Discours sur l'origine et les fondements de l'inégalité parmi les hommes

par

La sortie de l’état de nature et la naissance des inégalités

Lorsque l’homme naturel devient, par alliance avec ses semblables, homme dit « civilisé », alors de nouvelles caractéristiques apparaissent, qui diffèrent totalement de la simple satisfaction des désirs et des besoins qui étaient le propre de l’homme naturel. En effet, avec son passage à un état social, l’homme apprend à développer d’autres priorités, d’autres modes de relations avec les autres. Ainsi, il va connaître le désir et la frustration de voir ses envies non concrétisées ; en effet, l’homme primitif ne pouvant désirer que ce dont il a besoin ne connaît pas la déception ; l’homme civilisé, lui, va se mettre à comparer ce qu’il possède et ce qu’il aimerait posséder avec les possessions de son voisin. Ceci va entraîner un nouveau rapport de jalousie et de désir non assouvi dans cette nouvelle civilisation.

Ainsi, Rousseau condamne l’amour-propre comme étant la clé de voûte d’une société malade et inégalitaire : « N’ayant regardé jusqu'à présent que lui-même, le premier regard qu’il jette sur ses semblables le porte à se comparer à eux, le premier sentiment qu’excite en lui cette comparaison est de désirer la première place ». Ainsi, l’amour, l’affection qu’avait auparavant pu développer l’homme au début de son passage à la civilisation, le besoin de protéger ses semblables, de s’assembler en communautés tenues les unes aux autres par un besoin et une envie de partage et d’échange, vont donc tomber en poussière par la transformation de cet amour de l’autre en amour de soi. De plus, c’est la morale de l’homme qui va s’avérer corrompue par la naissance de ces nouveaux penchants. En effet, parallèlement à l’amour de soi, le mépris et le rejet de l’autre vont se développer, décuplant l’idée qu’une inégalité existe dans l’esprit de l’homme : « L'ambition dévorante, l'ardeur d'élever sa fortune relative, moins par un véritable besoin que pour se mettre au-dessus des autres, inspire à tous les hommes un noir penchant à se nuire mutuellement, une jalousie secrète d'autant plus dangereuse que, pour faire son coup plus en sûreté, elle prend souvent le masque de la bienveillance. »

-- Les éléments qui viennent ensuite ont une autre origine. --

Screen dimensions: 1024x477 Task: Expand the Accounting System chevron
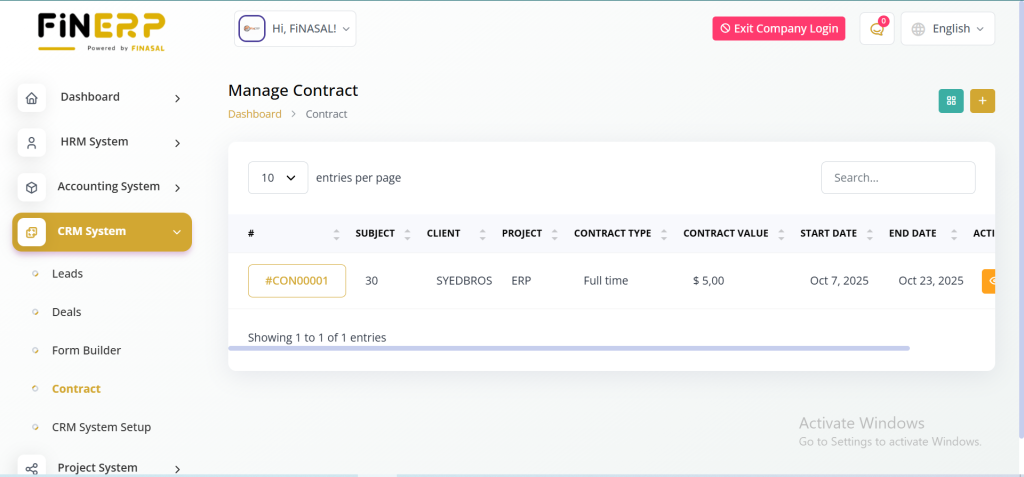click(x=177, y=187)

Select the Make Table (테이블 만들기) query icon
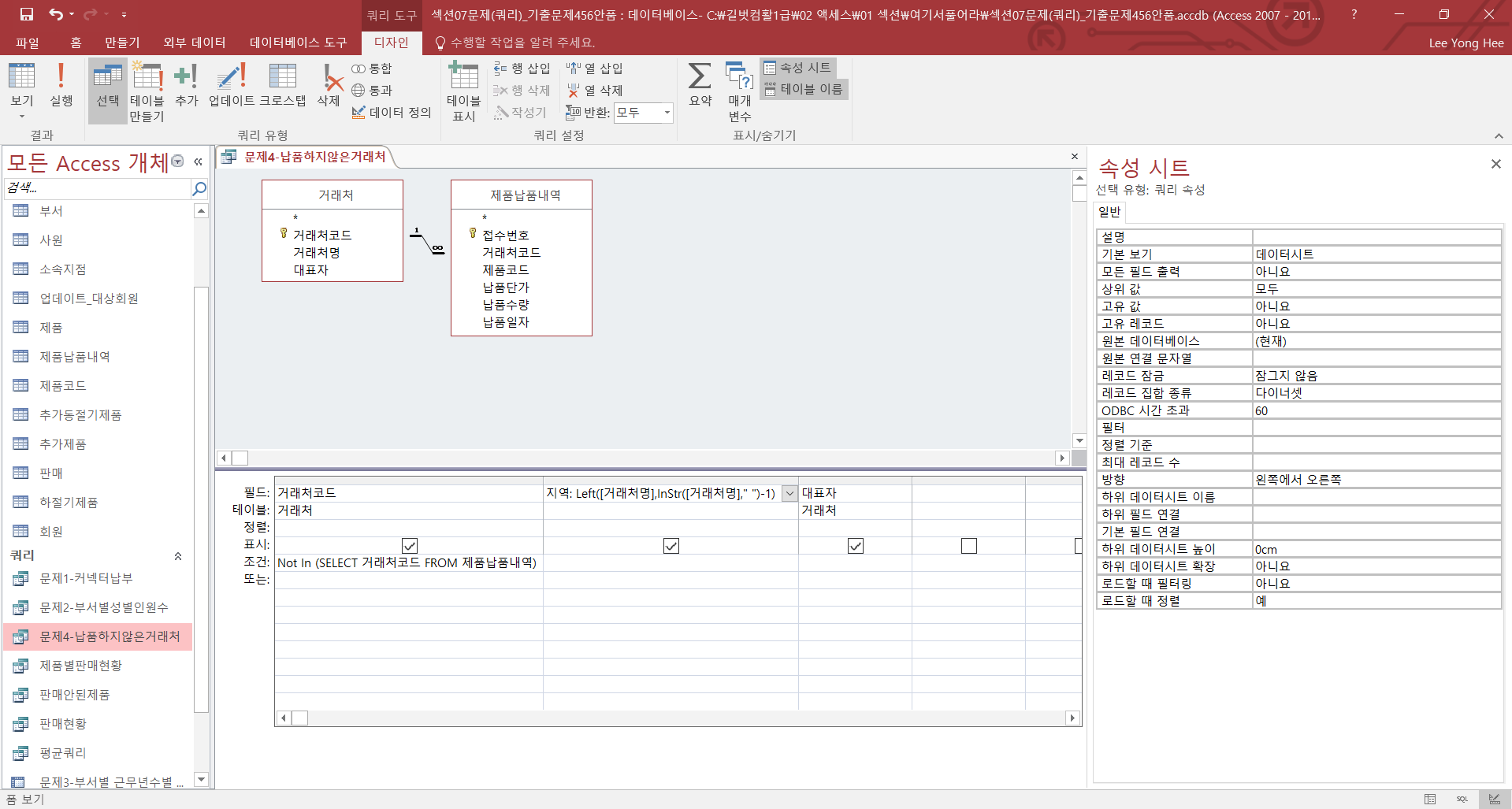coord(147,91)
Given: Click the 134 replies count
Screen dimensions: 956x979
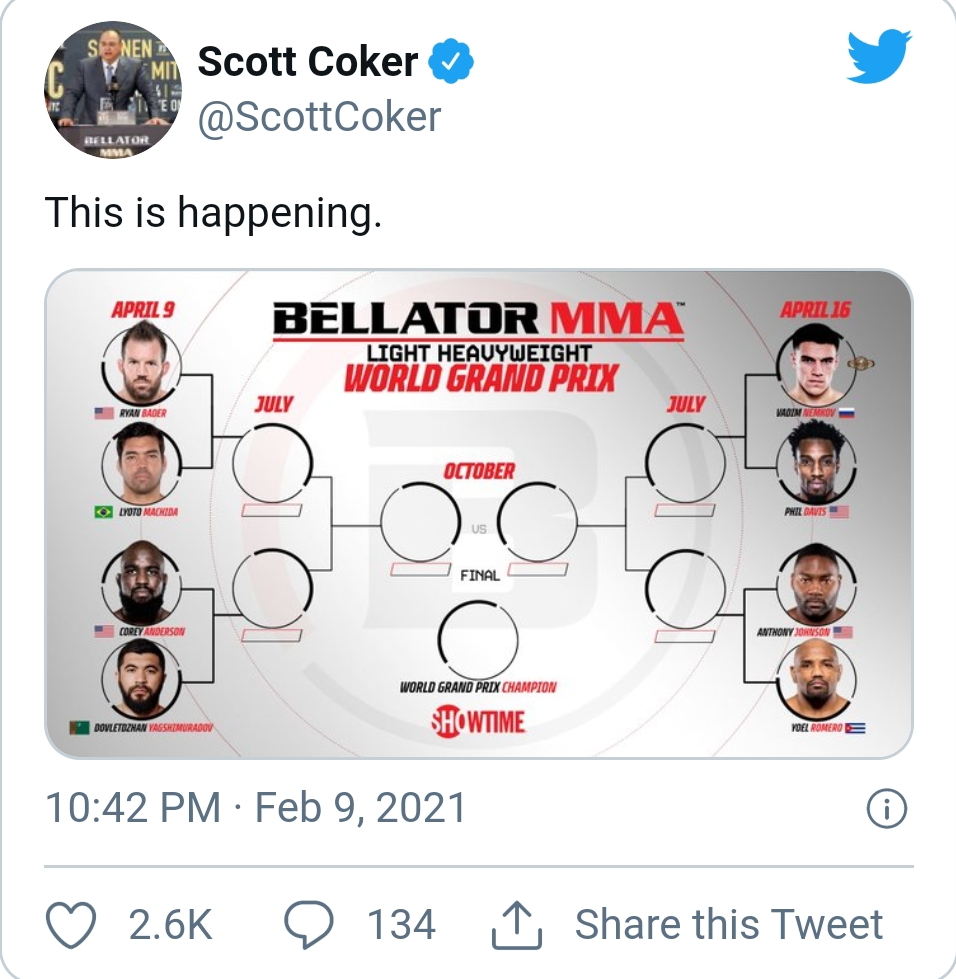Looking at the screenshot, I should pyautogui.click(x=401, y=925).
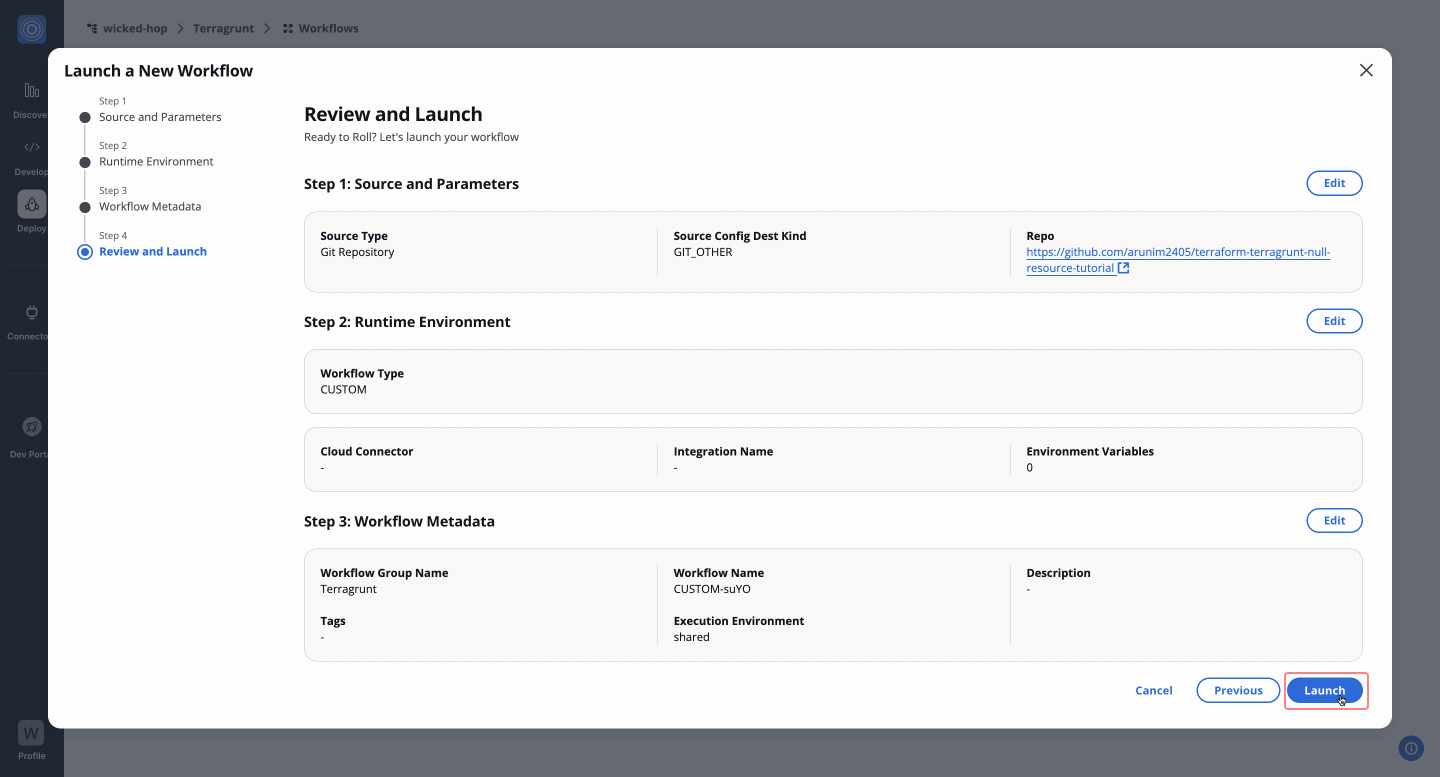Open the Dev Portal icon
Viewport: 1440px width, 777px height.
[x=32, y=428]
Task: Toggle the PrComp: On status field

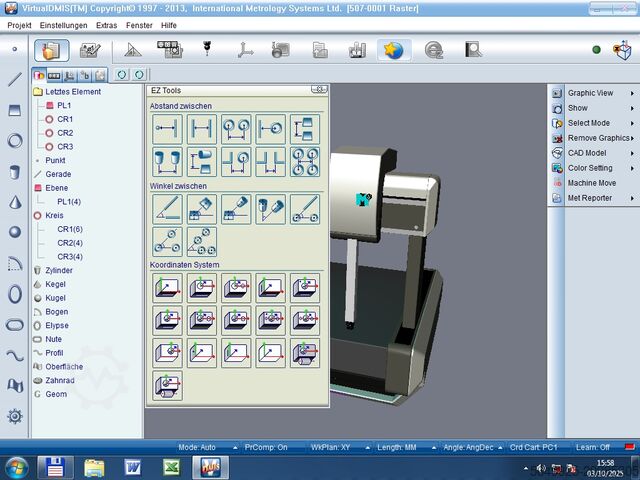Action: pos(266,447)
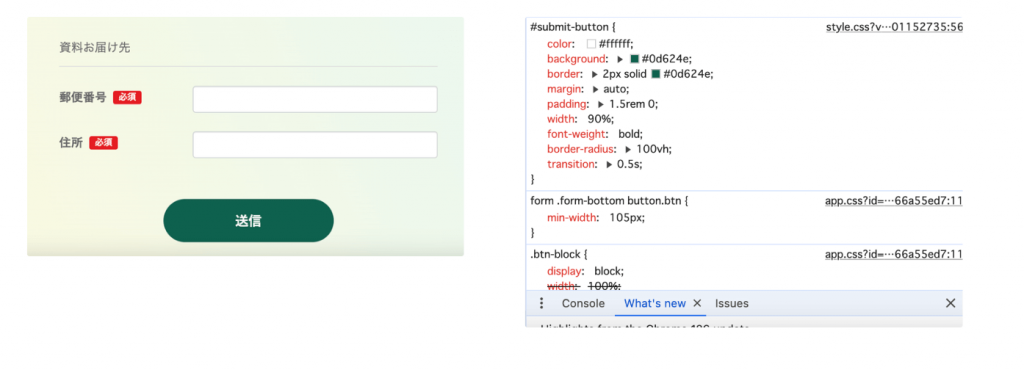Close the DevTools drawer panel
The image size is (1024, 370).
(x=950, y=303)
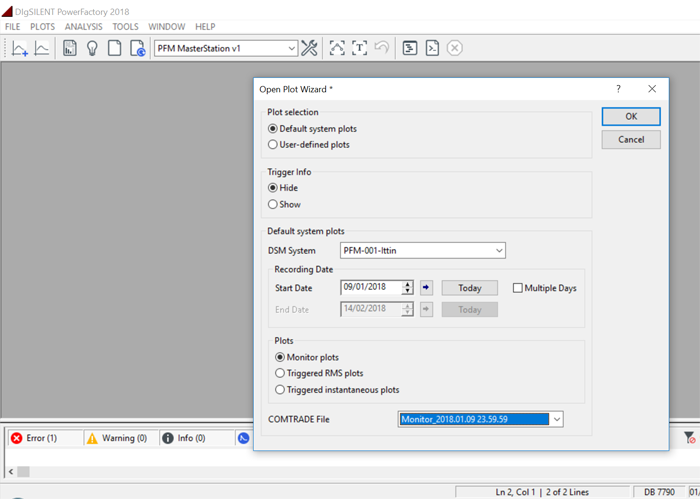700x499 pixels.
Task: Click the OK button
Action: [630, 116]
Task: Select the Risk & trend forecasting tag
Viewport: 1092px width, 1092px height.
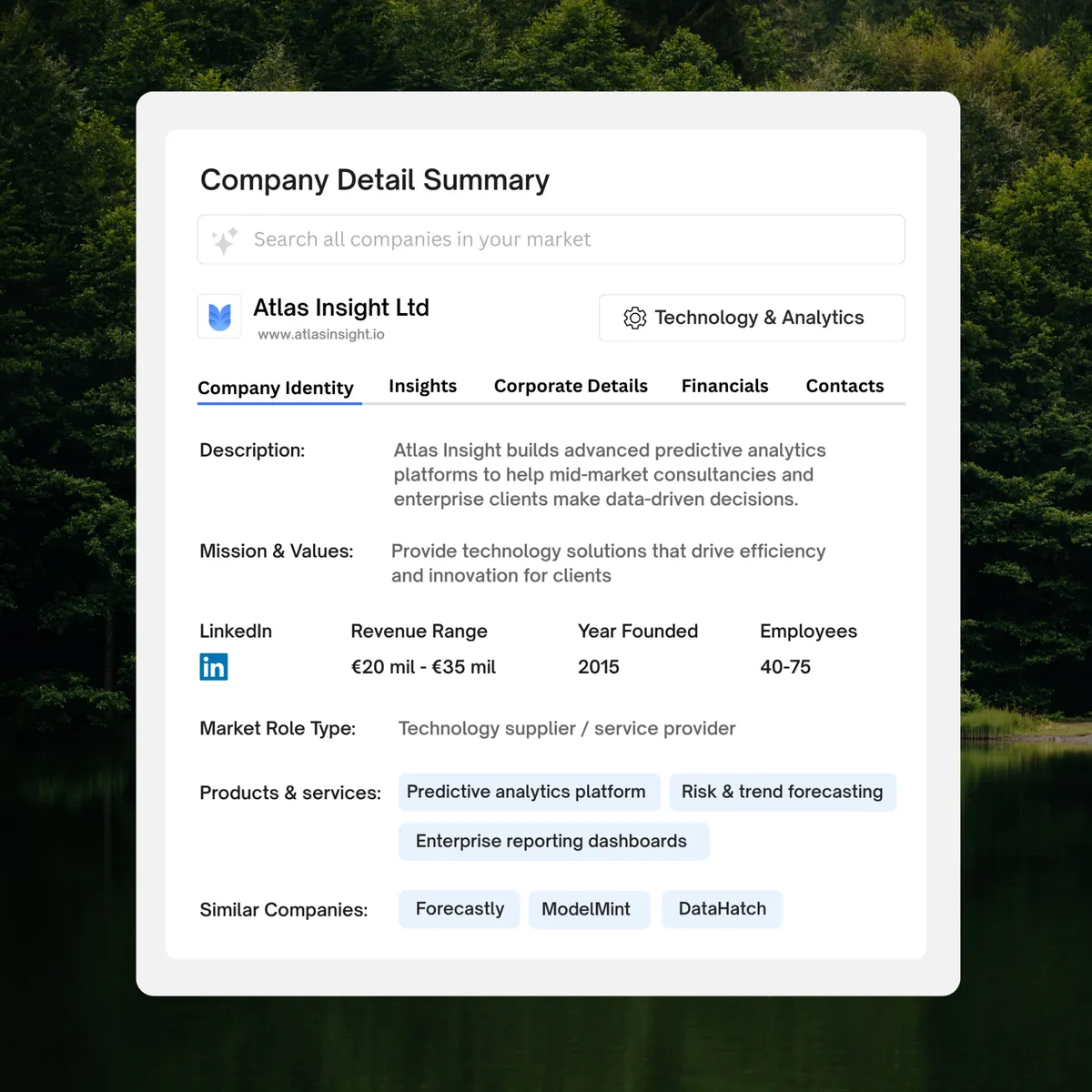Action: point(782,792)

De cette jalousie va naître, selon Rousseau, l’immanquable sentiment de la possession, et la notion de propriété. En effet, plus le désir de possession et l’amour-propre vont aller croissant, plus la valeur de la propriété deviendra forte aux yeux du maître. Cependant, Rousseau souligne la relation paradoxale mais pourtant réelle qui relie possession et inégalités ; en effet, la possession de terres, d’argent, de capital induit un développement du progrès technique et de la civilisation mais également augmente la misère de ceux qui travaillent pour celui qui possède. Ainsi existe-t-il une connexion inébranlable entre progrès de la civilisation et, paradoxalement, destruction sociale de celle-ci. Il est donc vain de penser qu’une fois sorti d’un état de nature dans lequel il était heureux et indifférent, l’homme peut retrouver ce bonheur, puisque le développement de la société ne peut aller contre un accroissement des inégalités.